___ LISTED RECORDS
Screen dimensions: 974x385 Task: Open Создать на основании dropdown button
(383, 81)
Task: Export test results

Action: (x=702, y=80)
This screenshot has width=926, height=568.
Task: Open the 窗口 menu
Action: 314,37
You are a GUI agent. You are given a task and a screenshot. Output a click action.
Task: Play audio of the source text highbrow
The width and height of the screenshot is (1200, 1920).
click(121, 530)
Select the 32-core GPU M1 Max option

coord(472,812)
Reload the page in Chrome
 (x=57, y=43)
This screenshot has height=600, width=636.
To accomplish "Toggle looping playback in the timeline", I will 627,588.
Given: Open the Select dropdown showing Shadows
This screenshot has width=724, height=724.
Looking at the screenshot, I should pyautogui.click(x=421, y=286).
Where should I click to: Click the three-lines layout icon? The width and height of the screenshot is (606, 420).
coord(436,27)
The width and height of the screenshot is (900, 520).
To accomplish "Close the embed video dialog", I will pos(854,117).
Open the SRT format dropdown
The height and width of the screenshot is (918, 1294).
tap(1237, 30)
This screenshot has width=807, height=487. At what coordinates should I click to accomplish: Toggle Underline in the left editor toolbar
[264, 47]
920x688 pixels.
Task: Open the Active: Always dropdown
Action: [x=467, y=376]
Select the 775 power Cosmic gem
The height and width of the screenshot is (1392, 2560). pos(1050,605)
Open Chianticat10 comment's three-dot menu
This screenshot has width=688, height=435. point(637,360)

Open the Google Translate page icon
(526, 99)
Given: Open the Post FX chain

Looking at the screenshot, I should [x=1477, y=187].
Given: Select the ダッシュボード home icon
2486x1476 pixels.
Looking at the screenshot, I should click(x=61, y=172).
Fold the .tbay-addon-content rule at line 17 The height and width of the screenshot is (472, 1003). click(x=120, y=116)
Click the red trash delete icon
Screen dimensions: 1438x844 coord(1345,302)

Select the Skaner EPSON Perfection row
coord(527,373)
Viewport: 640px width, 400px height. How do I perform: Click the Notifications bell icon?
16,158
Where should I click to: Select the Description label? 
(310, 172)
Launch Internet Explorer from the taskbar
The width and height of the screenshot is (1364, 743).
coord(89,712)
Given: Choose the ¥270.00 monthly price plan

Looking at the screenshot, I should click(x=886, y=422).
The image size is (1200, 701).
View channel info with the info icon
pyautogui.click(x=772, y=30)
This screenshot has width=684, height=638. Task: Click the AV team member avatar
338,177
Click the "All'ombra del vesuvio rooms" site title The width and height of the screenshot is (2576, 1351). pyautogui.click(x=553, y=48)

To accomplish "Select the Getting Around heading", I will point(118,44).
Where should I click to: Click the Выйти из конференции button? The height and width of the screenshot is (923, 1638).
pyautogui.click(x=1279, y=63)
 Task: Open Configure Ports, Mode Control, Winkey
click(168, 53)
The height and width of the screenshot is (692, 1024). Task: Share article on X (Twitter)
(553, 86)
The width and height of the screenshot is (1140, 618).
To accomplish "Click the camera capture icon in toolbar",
______
» **TASK DIRECTIONS**
The full listing above needs to be given again exactly.

» **EXERCISE SOLUTION**
Screen dimensions: 974x385 Task: Open Создать на основании dropdown button
(383, 81)
Task: Export test results

Action: (x=702, y=80)
This screenshot has width=926, height=568.
Task: Open the 窗口 menu
Action: 314,37
You are a GUI agent. You are given a task and a screenshot. Output a click action.
Task: Play audio of the source text highbrow
The width and height of the screenshot is (1200, 1920).
click(121, 530)
Select the 32-core GPU M1 Max option

coord(472,812)
Reload the page in Chrome
 (x=57, y=43)
This screenshot has height=600, width=636.
To accomplish "Toggle looping playback in the timeline", I will 627,588.
Given: Open the Select dropdown showing Shadows
This screenshot has width=724, height=724.
Looking at the screenshot, I should pyautogui.click(x=421, y=286).
Where should I click to: Click the three-lines layout icon? The width and height of the screenshot is (606, 420).
coord(436,27)
The width and height of the screenshot is (900, 520).
To accomplish "Close the embed video dialog", I will pos(854,117).
Open the SRT format dropdown
The height and width of the screenshot is (918, 1294).
tap(1237, 30)
This screenshot has width=807, height=487. At what coordinates should I click to accomplish: Toggle Underline in the left editor toolbar
[264, 47]
920x688 pixels.
Task: Open the Active: Always dropdown
Action: [x=467, y=376]
Select the 775 power Cosmic gem
The height and width of the screenshot is (1392, 2560). pos(1050,605)
Open Chianticat10 comment's three-dot menu
This screenshot has width=688, height=435. point(637,360)

Open the Google Translate page icon
(526, 99)
Given: Open the Post FX chain

Looking at the screenshot, I should [x=1477, y=187].
Given: Select the ダッシュボード home icon
2486x1476 pixels.
Looking at the screenshot, I should click(x=61, y=172).
Fold the .tbay-addon-content rule at line 17 The height and width of the screenshot is (472, 1003). click(x=120, y=116)
Click the red trash delete icon
Screen dimensions: 1438x844 coord(1345,302)

Select the Skaner EPSON Perfection row
coord(527,373)
Viewport: 640px width, 400px height. How do I perform: Click the Notifications bell icon?
16,158
Where should I click to: Select the Description label? 
(310, 172)
Launch Internet Explorer from the taskbar
The width and height of the screenshot is (1364, 743).
coord(89,712)
Given: Choose the ¥270.00 monthly price plan

Looking at the screenshot, I should click(x=886, y=422).
The image size is (1200, 701).
View channel info with the info icon
pyautogui.click(x=772, y=30)
This screenshot has width=684, height=638. Task: Click the AV team member avatar
338,177
Click the "All'ombra del vesuvio rooms" site title The width and height of the screenshot is (2576, 1351). pyautogui.click(x=553, y=48)

To accomplish "Select the Getting Around heading", I will point(118,44).
Where should I click to: Click the Выйти из конференции button? The height and width of the screenshot is (923, 1638).
pyautogui.click(x=1279, y=63)
 Task: Open Configure Ports, Mode Control, Winkey
click(168, 53)
The height and width of the screenshot is (692, 1024). Task: Share article on X (Twitter)
(553, 86)
The width and height of the screenshot is (1140, 618).
To accomplish "Click the camera capture icon in toolbar",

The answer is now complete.